The paper was a grey and white blur. Covertly she bent her head. ‘I just s-sign?’ she stammered, terrified that there was something else to do that he wasn’t mentioning because he would naturally assume that she could easily see it and read it for herself.
‘You just sign.’
She inscribed her signature slowly and carefully. Luc whipped the document away and presented her with a second. ‘And here.’
More hurriedly, less carefully, she complied. ‘Is that it?’ Struggling to conceal her relief at his nod of confirmation, she lifted the document. ‘You once told me never
to sign anything I couldn’t read,’ she joked unsteadily.

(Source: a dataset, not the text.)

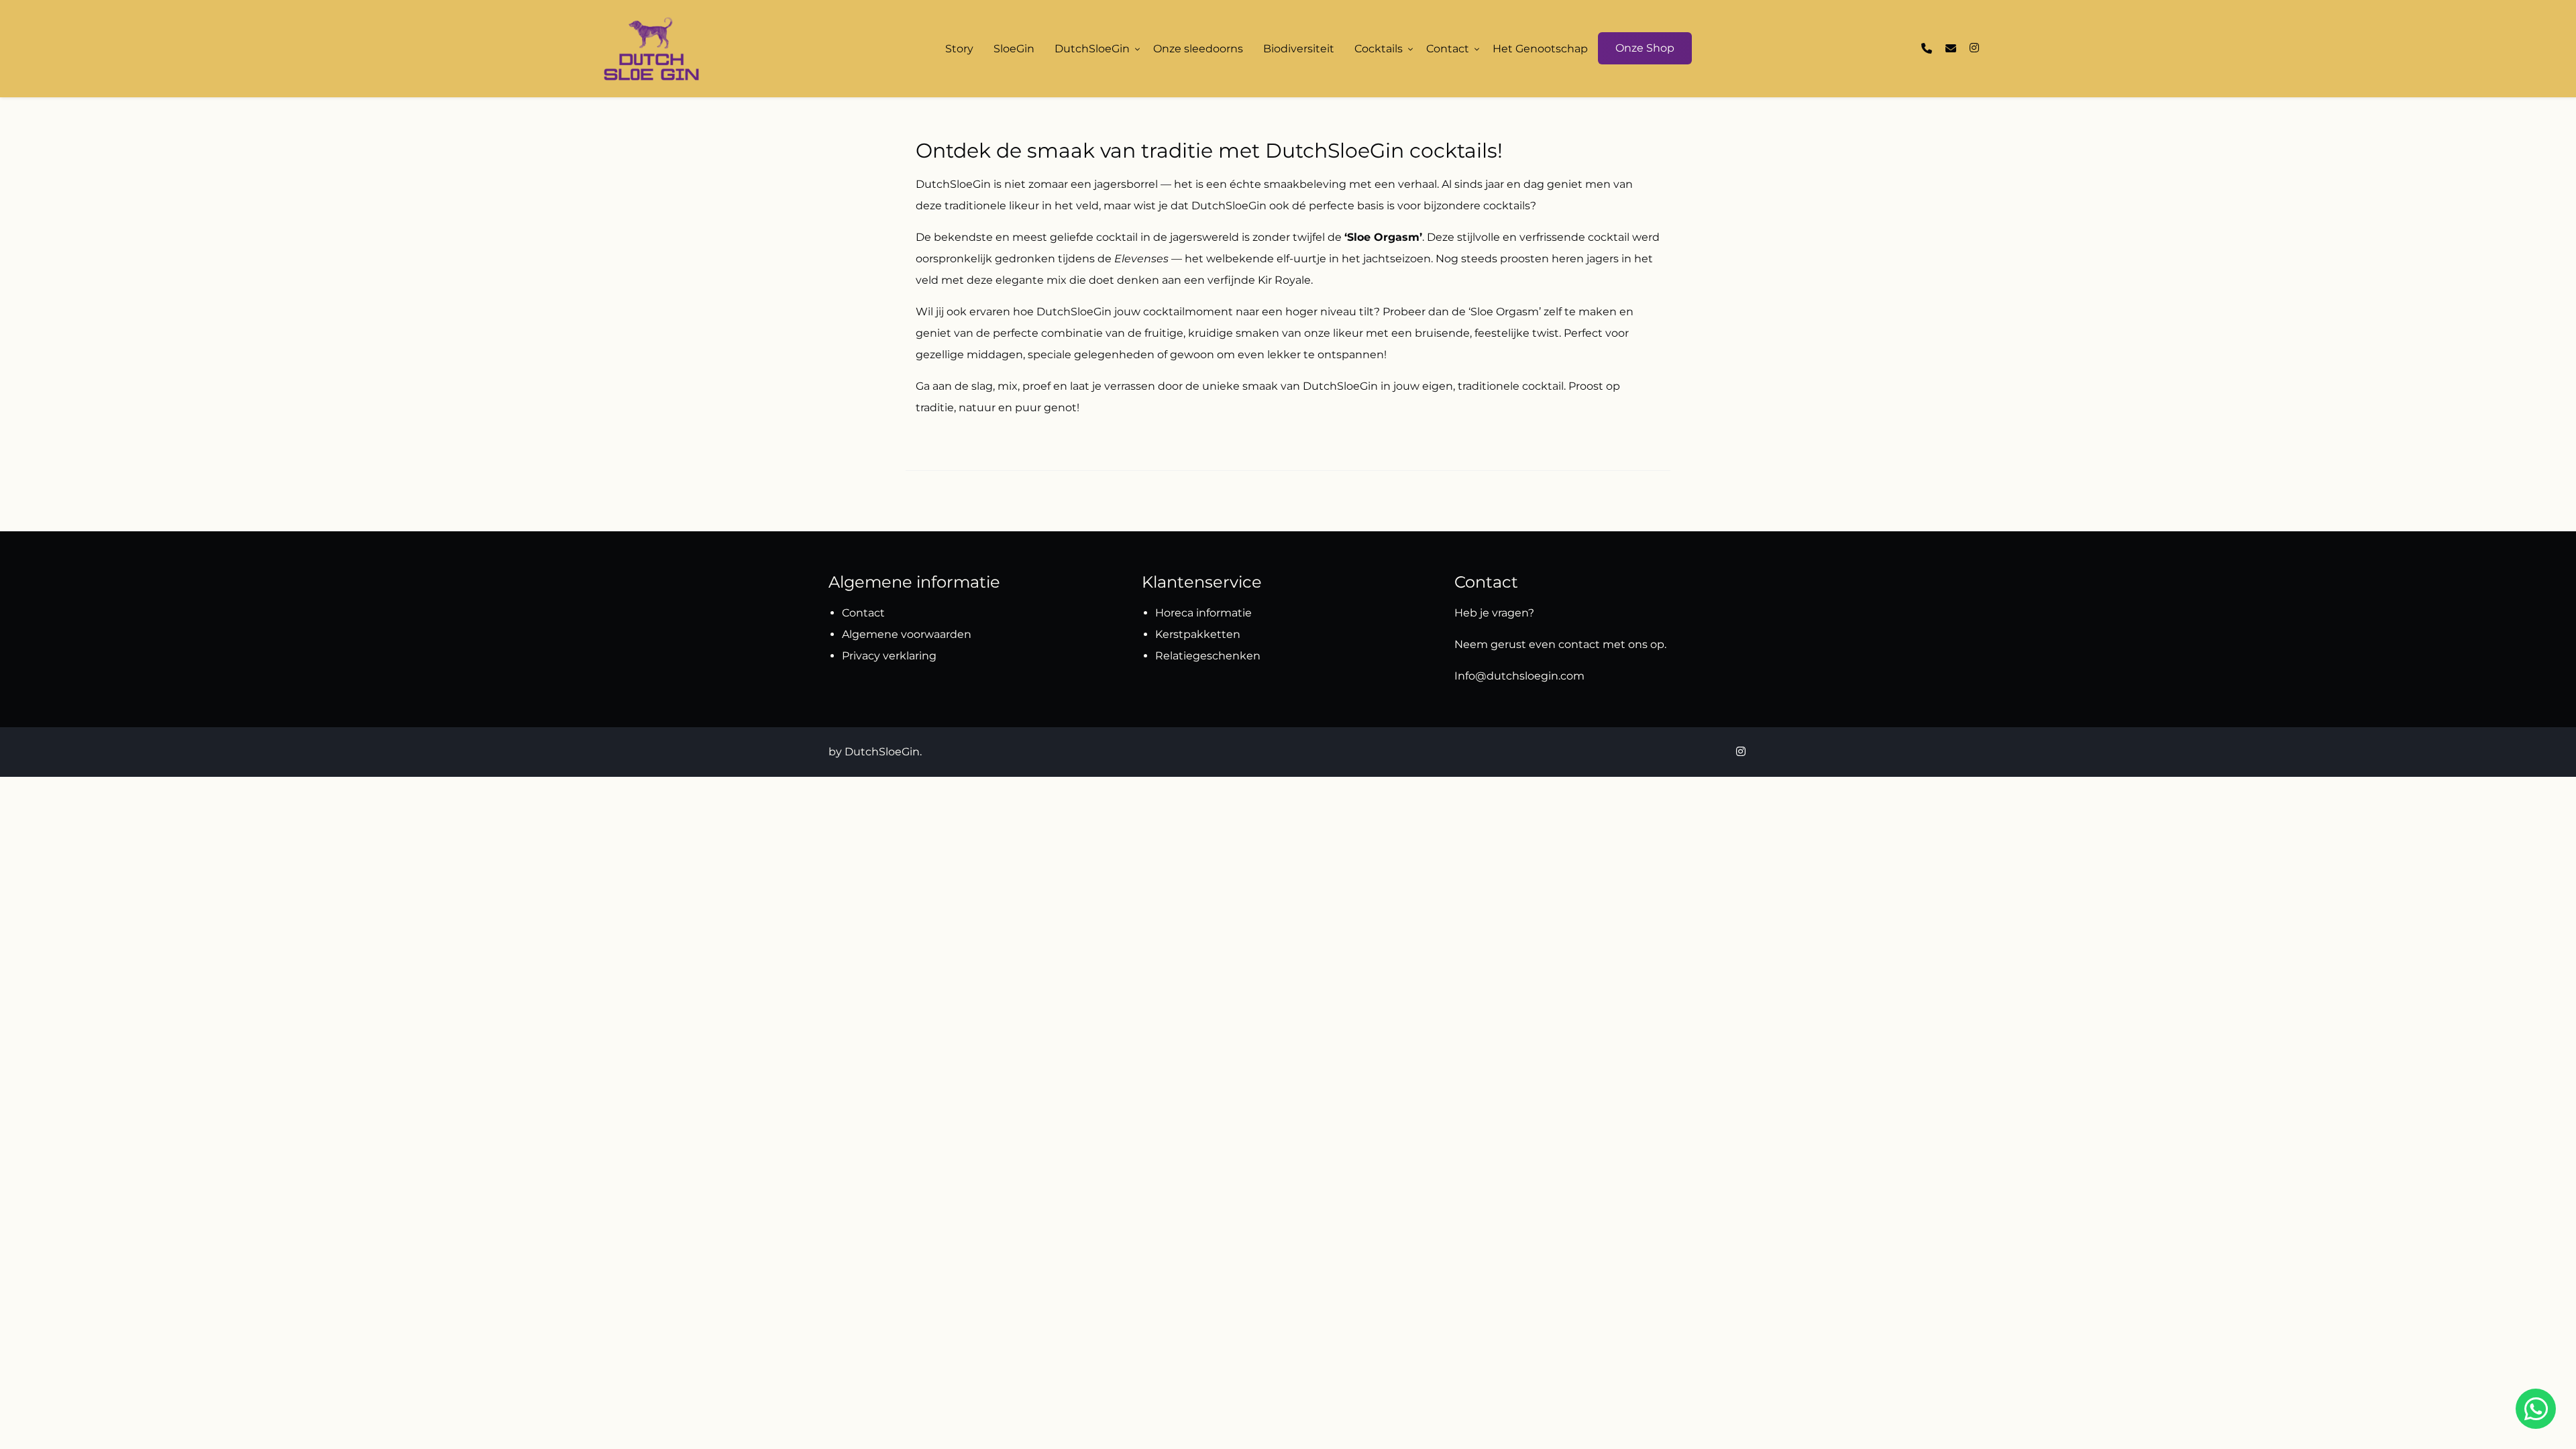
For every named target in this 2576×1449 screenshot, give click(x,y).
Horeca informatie (1203, 612)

‘I was more obtuse than I am now.’ He studied her. The strain etched in her delicate profile was beginning to ease but her hand was shaking perceptibly. ‘It’s in Italian, cara,’ he told her very gently.
‘I wasn’t really looking at it.’ Clumsily she put it down again.
Before she could turn away, lean hands came down to rest on her tense shoulders, keeping her in front of him where he lounged on the edge of the polished desk. ‘I believe it’s more than that,’ he countered quietly. ‘Don’t you think it’s time that we stopped playing this game? Whether you realise it or not, it’s caused a lot of misunderstanding between us.’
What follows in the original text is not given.